Based upon the appropriate HTTP protocols, an SSO token is presented to servers in the DNS domain that is set in the cookie. A server may only set a cookie within their own domain. So despite having a valid SSO token cookie in one domain, policy agent-protected servers in other domains are never presented with this cookie.
CDSSO overcomes the problem with coordinated work between two components:
Cross-Domain Controller (CDC) servlet on the OpenSSO Enterprise server: http(s)://opensso_host:port/opensso/cdcserlvet
CDSSO Redirect Servlet on the Java EE policy agent
http(s)://agent_host:port/agentapp/sunwCDSSORedirectURI
The CDSSO Redirect Servlet extracts the SSO Token sent by the CDC Servlet, and then sets the same SSO Token cookie again. This time the SSO Token is set with the policy agent's fully qualified host name as the cookie domain.
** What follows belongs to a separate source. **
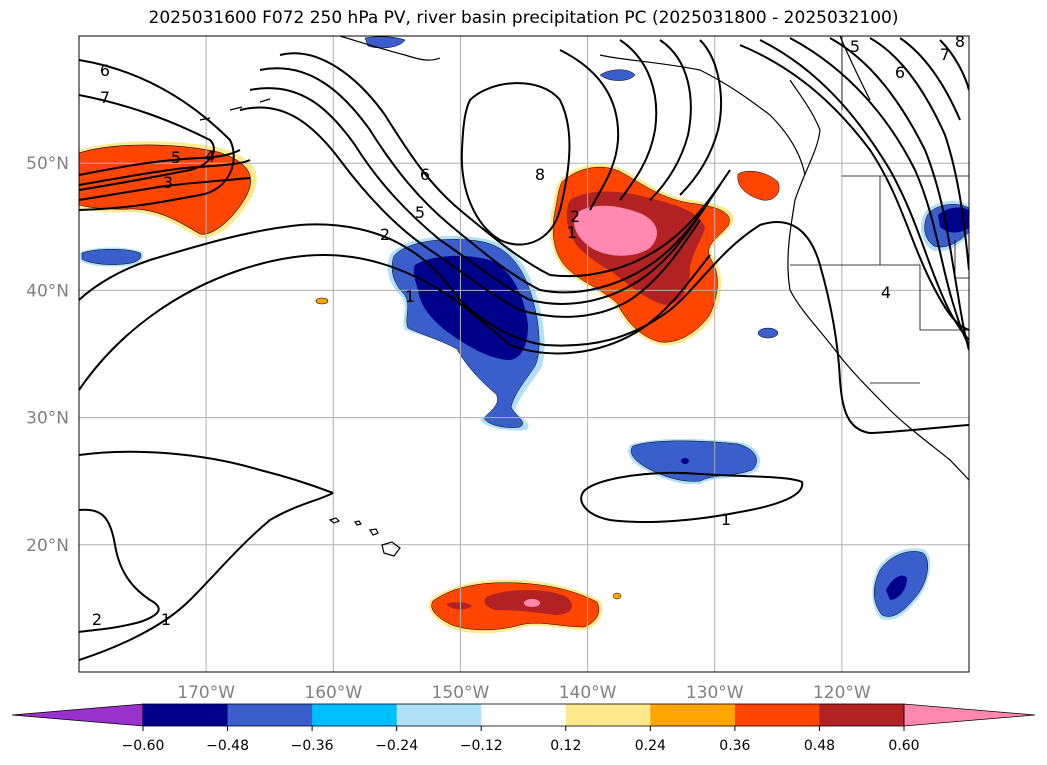 Image resolution: width=1047 pixels, height=765 pixels. I want to click on latitude-tick-label: 20°N, so click(48, 546).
This process essentially replicates the SSO Token in the policy agent DNS domain from the OpenSSO Enterprise DNS domain. The following figure illustrates the CDC servlet and CDSSO Redirect Servlet process flows.
The Web Policy Agent works similarly as the Java EE Policy Agent except for a slight variance. No CDSSO Redirect Servlet exists on the web policy agent because the agent is an NSAPI plug-in. As a result, the web policy agent combines the above steps 11 through 13 into a single step with no redirection.